ABOUT THIS TASK:
Return exactly the lines of the entries that start at the line containing "Task: Click the 434783119821011 tag text" and continue to the last line. Omit the pictures.

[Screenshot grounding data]
● ● ●

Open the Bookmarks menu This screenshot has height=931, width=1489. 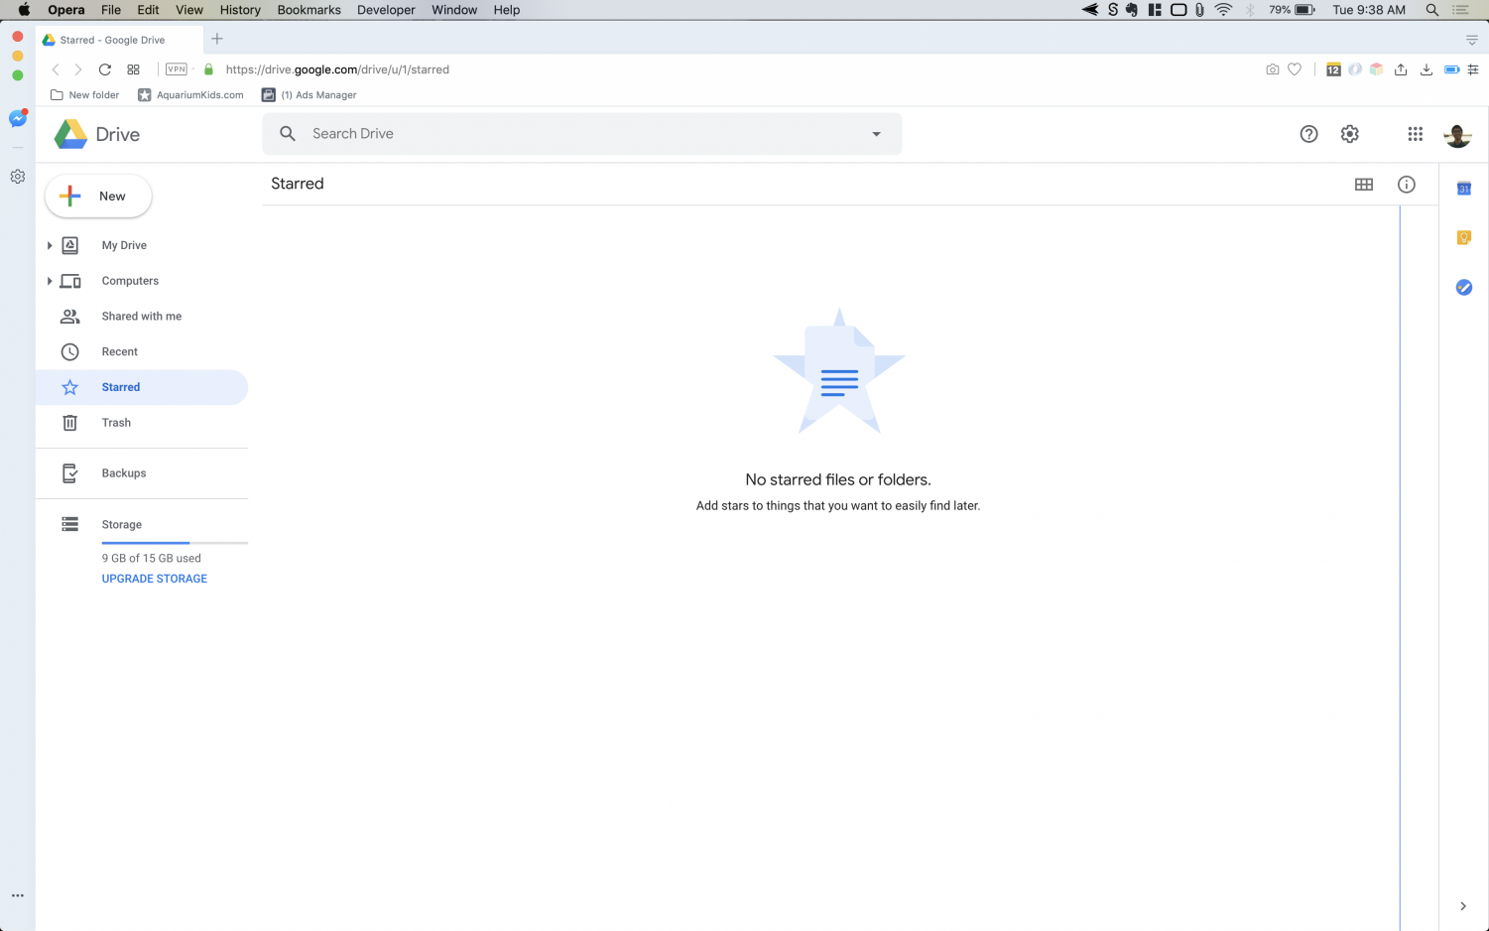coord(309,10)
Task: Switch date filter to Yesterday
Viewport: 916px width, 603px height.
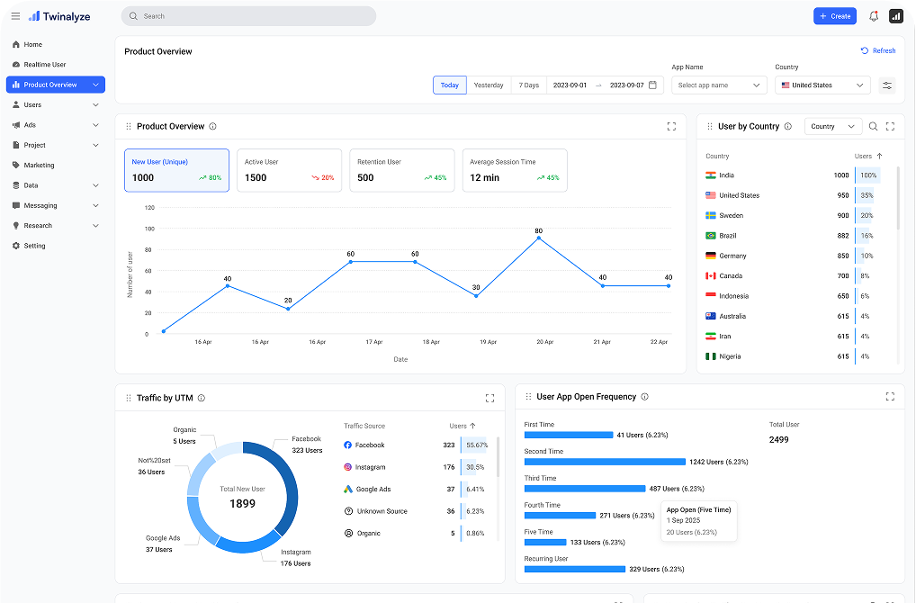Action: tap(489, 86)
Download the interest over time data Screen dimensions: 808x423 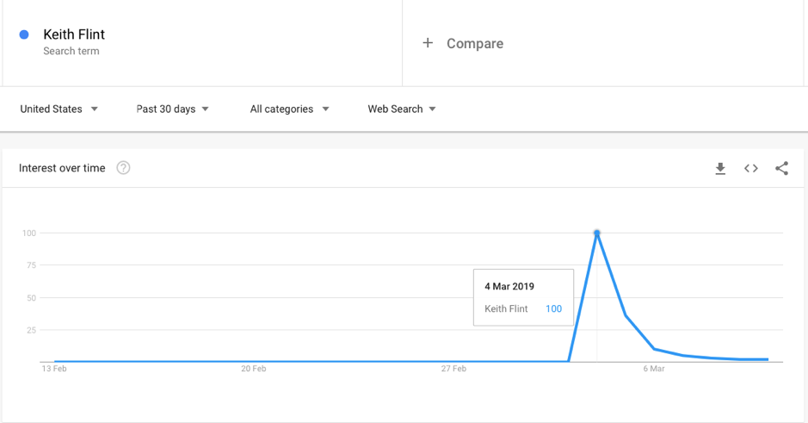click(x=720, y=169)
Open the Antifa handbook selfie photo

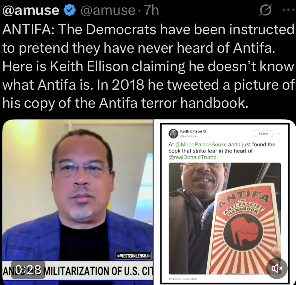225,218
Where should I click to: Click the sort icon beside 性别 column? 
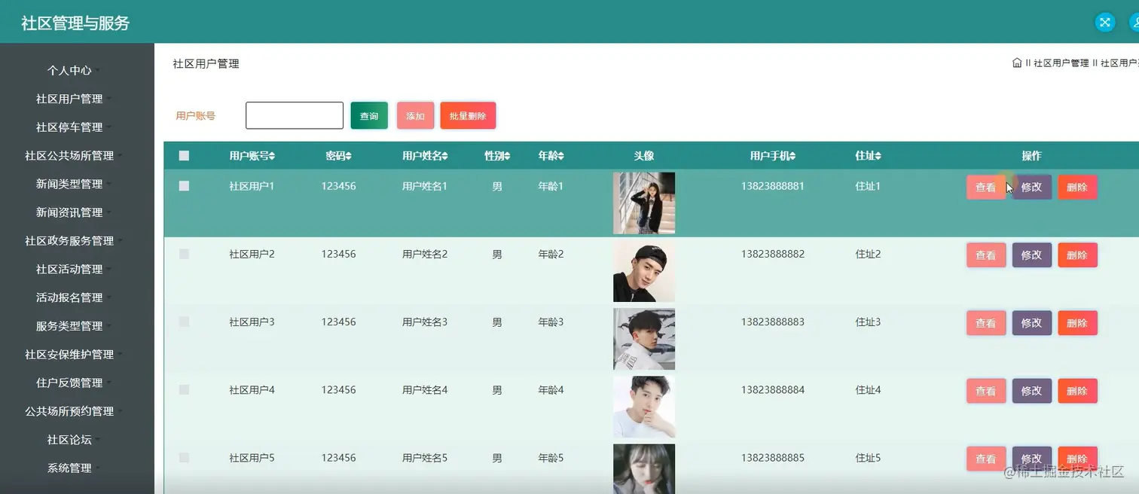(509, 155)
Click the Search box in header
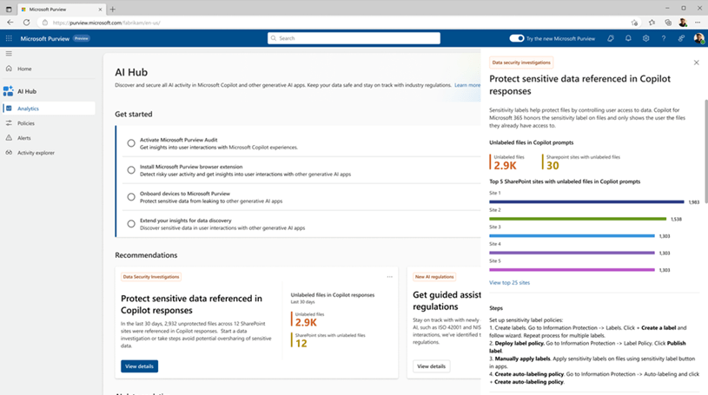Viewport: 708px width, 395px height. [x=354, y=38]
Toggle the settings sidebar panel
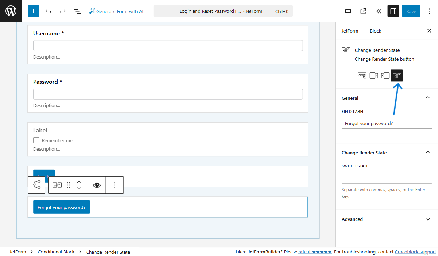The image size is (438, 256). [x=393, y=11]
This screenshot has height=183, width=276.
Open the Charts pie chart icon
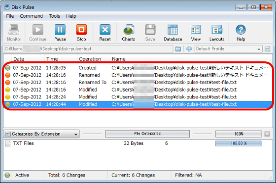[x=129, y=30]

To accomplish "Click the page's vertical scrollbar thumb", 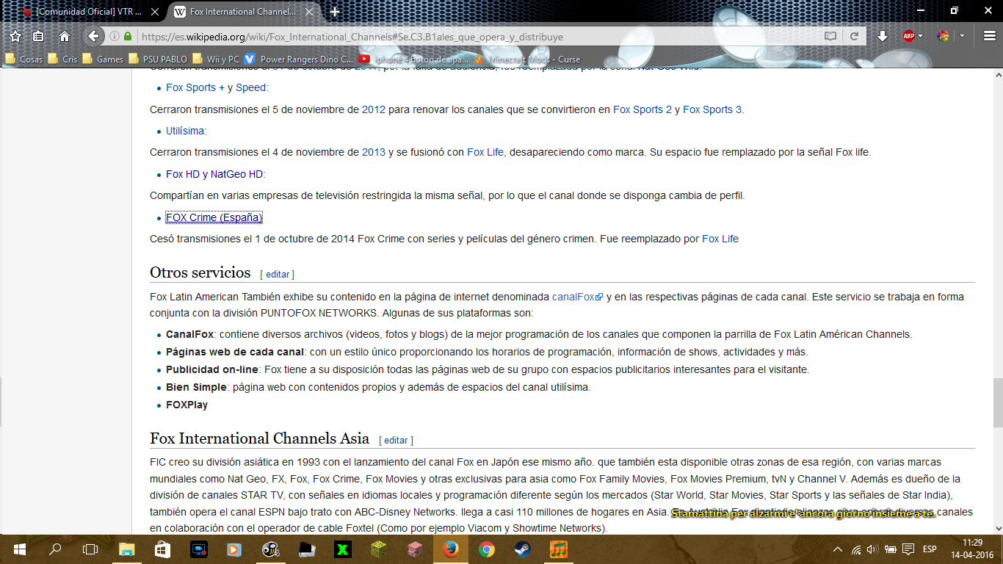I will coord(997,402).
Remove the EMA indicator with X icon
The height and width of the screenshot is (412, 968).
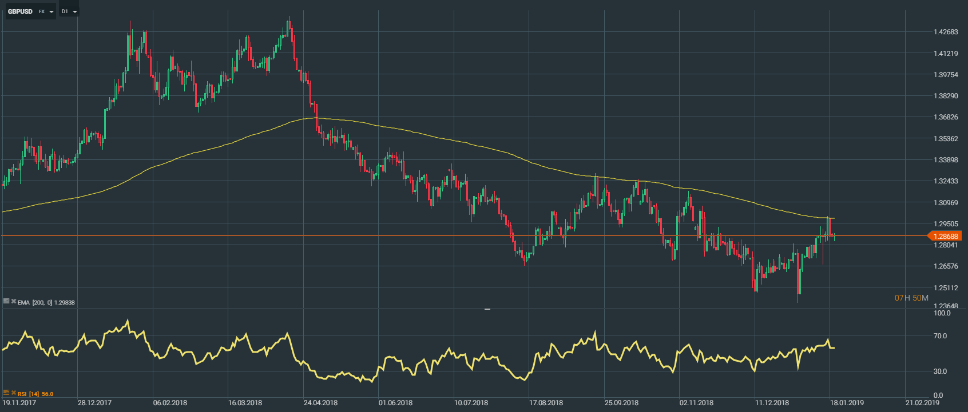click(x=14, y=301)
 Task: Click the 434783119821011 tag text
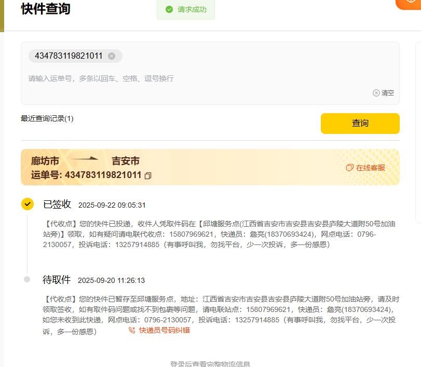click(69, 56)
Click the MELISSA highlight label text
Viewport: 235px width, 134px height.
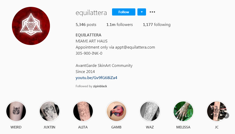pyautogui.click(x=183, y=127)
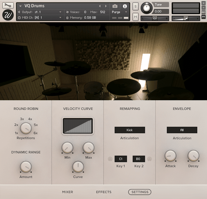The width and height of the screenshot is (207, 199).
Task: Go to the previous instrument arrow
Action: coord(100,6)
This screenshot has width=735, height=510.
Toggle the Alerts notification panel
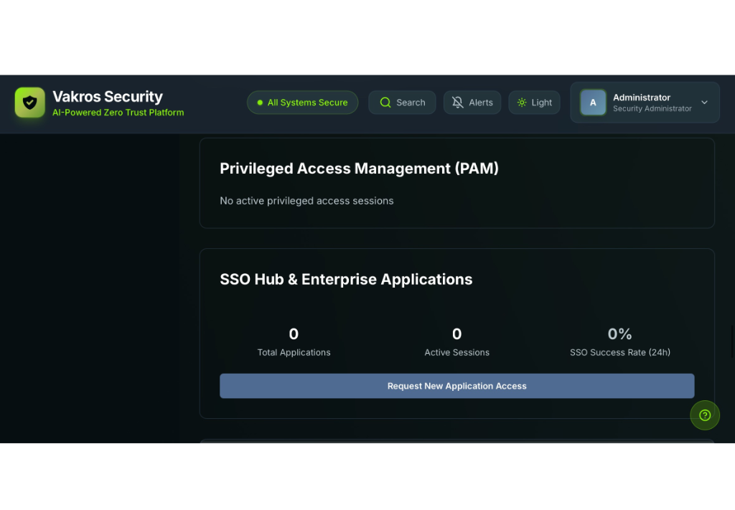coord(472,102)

● ● ●

RESULT OF THE EXERCISE:
 Task: Click the 434783119821011 tag text
click(69, 56)
Click the MELISSA highlight label text
Viewport: 235px width, 134px height.
pyautogui.click(x=183, y=127)
The width and height of the screenshot is (207, 199).
Task: Go to the previous instrument arrow
Action: coord(100,6)
This screenshot has width=735, height=510.
Toggle the Alerts notification panel
coord(472,102)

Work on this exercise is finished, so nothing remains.